(Dataset records)
_ _ _ _ _ _ _

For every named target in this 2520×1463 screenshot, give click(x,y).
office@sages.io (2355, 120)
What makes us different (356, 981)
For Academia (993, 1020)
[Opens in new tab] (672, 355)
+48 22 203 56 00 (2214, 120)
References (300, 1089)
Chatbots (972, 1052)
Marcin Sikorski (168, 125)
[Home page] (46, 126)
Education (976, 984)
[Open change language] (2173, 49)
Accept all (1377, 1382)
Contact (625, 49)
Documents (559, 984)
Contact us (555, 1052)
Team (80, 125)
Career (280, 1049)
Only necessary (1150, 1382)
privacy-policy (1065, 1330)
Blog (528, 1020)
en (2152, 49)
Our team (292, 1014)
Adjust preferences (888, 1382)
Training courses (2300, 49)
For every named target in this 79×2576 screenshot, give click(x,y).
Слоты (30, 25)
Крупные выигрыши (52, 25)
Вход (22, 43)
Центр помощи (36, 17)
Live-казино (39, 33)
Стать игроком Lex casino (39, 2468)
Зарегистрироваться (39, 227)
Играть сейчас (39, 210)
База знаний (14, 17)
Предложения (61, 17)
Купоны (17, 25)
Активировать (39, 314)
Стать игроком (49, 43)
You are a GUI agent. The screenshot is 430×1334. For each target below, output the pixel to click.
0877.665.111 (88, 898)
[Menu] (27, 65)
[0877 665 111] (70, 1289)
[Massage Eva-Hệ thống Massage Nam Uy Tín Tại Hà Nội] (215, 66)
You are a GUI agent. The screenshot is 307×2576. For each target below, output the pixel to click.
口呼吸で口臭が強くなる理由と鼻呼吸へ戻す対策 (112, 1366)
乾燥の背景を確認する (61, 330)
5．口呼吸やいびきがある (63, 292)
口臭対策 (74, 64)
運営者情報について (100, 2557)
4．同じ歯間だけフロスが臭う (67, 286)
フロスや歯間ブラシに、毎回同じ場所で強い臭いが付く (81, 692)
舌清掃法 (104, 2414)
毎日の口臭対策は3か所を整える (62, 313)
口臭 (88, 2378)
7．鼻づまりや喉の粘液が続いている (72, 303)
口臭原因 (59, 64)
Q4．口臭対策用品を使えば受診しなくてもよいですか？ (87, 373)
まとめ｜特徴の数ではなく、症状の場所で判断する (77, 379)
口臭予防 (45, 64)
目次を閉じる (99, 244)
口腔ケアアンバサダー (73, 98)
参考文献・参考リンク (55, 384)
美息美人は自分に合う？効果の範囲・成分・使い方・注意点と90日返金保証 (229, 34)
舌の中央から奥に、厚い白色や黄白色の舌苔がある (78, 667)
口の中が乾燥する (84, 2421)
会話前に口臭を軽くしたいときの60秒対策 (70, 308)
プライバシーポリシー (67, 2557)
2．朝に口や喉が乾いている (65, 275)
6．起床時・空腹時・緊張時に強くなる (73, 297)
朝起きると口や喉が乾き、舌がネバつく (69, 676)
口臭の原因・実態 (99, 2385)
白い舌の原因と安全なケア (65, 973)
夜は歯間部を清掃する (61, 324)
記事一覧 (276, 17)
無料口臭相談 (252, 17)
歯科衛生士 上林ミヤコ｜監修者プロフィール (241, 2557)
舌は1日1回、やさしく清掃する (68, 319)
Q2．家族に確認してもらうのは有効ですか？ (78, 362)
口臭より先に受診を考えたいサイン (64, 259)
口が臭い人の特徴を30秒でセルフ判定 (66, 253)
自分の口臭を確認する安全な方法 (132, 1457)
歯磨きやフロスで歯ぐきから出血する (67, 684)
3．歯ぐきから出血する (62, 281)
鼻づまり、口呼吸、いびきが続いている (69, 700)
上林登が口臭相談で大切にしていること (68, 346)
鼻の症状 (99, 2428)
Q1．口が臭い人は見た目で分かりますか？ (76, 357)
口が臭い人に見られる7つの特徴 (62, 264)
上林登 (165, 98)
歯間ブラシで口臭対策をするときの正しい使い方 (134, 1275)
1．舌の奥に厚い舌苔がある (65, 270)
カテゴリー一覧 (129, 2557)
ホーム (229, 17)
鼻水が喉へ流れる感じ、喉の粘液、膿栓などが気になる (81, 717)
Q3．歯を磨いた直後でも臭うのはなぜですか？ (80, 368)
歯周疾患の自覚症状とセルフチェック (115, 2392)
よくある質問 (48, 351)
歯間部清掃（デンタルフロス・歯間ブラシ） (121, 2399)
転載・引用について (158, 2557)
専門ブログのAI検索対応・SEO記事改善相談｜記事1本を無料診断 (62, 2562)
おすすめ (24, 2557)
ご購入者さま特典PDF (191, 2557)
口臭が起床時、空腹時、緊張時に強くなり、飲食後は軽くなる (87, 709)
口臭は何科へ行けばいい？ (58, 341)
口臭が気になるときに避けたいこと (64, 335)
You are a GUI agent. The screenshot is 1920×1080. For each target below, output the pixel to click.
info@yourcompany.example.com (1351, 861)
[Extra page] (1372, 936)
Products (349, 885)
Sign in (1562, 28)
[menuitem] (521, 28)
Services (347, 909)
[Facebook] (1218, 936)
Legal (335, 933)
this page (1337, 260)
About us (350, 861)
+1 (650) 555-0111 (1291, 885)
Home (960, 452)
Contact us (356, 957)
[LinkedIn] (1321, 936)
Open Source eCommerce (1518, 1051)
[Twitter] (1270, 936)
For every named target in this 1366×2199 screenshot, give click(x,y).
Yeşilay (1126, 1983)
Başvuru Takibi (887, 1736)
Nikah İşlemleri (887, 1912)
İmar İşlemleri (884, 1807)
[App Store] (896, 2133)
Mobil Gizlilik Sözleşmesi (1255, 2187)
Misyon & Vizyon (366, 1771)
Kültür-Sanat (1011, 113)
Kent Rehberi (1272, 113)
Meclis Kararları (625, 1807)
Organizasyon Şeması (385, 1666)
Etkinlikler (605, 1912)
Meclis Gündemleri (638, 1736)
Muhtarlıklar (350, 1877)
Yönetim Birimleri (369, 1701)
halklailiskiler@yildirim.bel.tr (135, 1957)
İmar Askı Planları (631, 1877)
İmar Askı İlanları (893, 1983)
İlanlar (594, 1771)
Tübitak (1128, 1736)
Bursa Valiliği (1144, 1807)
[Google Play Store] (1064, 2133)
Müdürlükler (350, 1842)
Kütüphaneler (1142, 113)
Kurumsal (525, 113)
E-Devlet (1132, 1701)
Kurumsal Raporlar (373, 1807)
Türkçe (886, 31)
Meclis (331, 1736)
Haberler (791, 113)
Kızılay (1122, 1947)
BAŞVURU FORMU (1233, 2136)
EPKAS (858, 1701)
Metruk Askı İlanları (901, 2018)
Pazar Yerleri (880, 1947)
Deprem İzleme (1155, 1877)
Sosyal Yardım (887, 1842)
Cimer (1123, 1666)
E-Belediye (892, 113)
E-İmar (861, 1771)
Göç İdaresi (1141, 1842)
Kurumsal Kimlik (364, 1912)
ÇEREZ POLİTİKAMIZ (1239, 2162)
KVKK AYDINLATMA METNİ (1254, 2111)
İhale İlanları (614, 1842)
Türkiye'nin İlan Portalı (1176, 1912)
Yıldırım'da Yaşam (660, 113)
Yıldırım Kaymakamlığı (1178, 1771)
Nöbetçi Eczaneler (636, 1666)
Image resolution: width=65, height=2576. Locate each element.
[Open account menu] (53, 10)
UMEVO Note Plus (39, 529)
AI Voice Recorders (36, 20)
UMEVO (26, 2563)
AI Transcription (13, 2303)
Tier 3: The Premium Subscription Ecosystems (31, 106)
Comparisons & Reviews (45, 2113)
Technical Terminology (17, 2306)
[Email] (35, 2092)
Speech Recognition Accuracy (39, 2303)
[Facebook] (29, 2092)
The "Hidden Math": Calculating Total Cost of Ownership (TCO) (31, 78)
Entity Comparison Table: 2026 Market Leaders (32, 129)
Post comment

_ _ _ _ _ _ _

(Work instruction)
Each of the lines from the one holding "Kurumsal Kimlik (364, 1912)" through the final line of the entries is to be set down exactly, and no others.

(Response to the exercise)
Kurumsal Kimlik (364, 1912)
ÇEREZ POLİTİKAMIZ (1239, 2162)
KVKK AYDINLATMA METNİ (1254, 2111)
İhale İlanları (614, 1842)
Türkiye'nin İlan Portalı (1176, 1912)
Yıldırım'da Yaşam (660, 113)
Yıldırım Kaymakamlığı (1178, 1771)
Nöbetçi Eczaneler (636, 1666)
Image resolution: width=65, height=2576. Locate each element.
[Open account menu] (53, 10)
UMEVO Note Plus (39, 529)
AI Voice Recorders (36, 20)
UMEVO (26, 2563)
AI Transcription (13, 2303)
Tier 3: The Premium Subscription Ecosystems (31, 106)
Comparisons & Reviews (45, 2113)
Technical Terminology (17, 2306)
[Email] (35, 2092)
Speech Recognition Accuracy (39, 2303)
[Facebook] (29, 2092)
The "Hidden Math": Calculating Total Cost of Ownership (TCO) (31, 78)
Entity Comparison Table: 2026 Market Leaders (32, 129)
Post comment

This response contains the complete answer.